(Data Opens)
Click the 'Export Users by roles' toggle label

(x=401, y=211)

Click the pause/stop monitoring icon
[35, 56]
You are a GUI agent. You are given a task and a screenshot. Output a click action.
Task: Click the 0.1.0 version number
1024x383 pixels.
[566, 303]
(Data Closes)
(Data Opens)
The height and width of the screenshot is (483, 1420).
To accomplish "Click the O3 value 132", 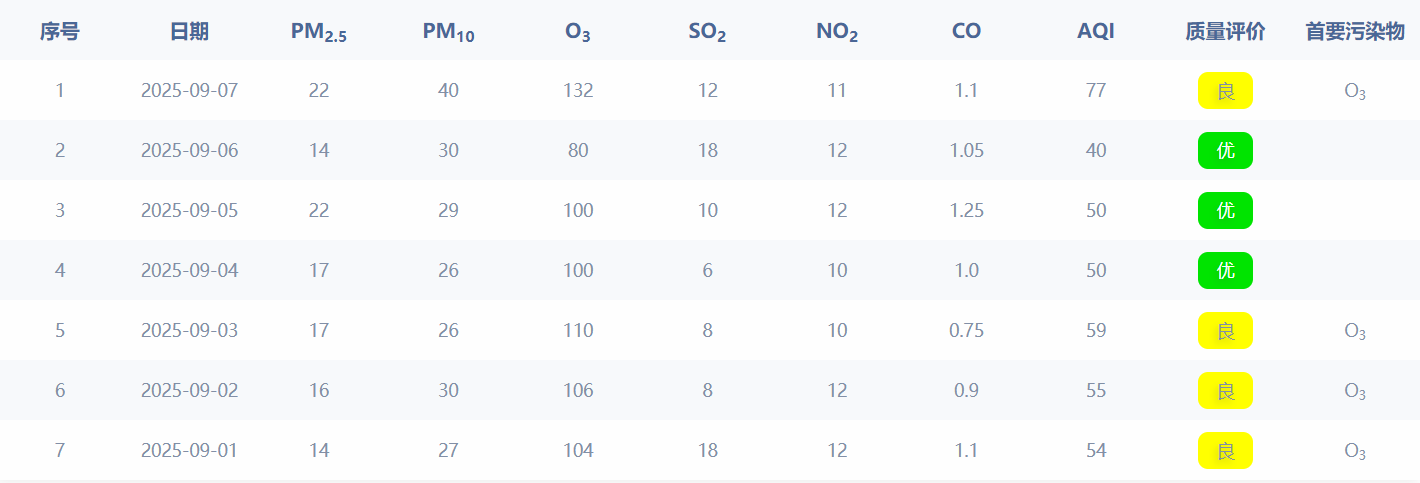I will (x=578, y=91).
(Data Closes)
(Data Opens)
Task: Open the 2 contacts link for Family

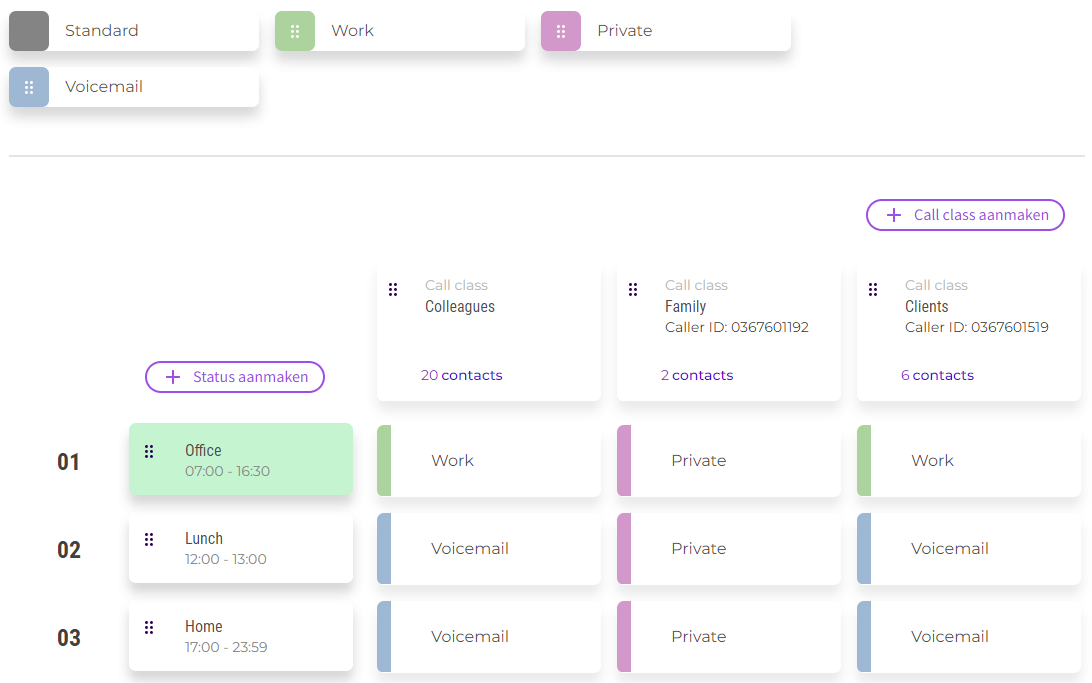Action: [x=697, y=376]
(Data Closes)
What is expected: The job here is to find each line above with the word "screenshot" and copy it.

Output for this exercise:
You are a GUI agent. You are given a task and a screenshot. Output a click action.
The height and width of the screenshot is (483, 1420).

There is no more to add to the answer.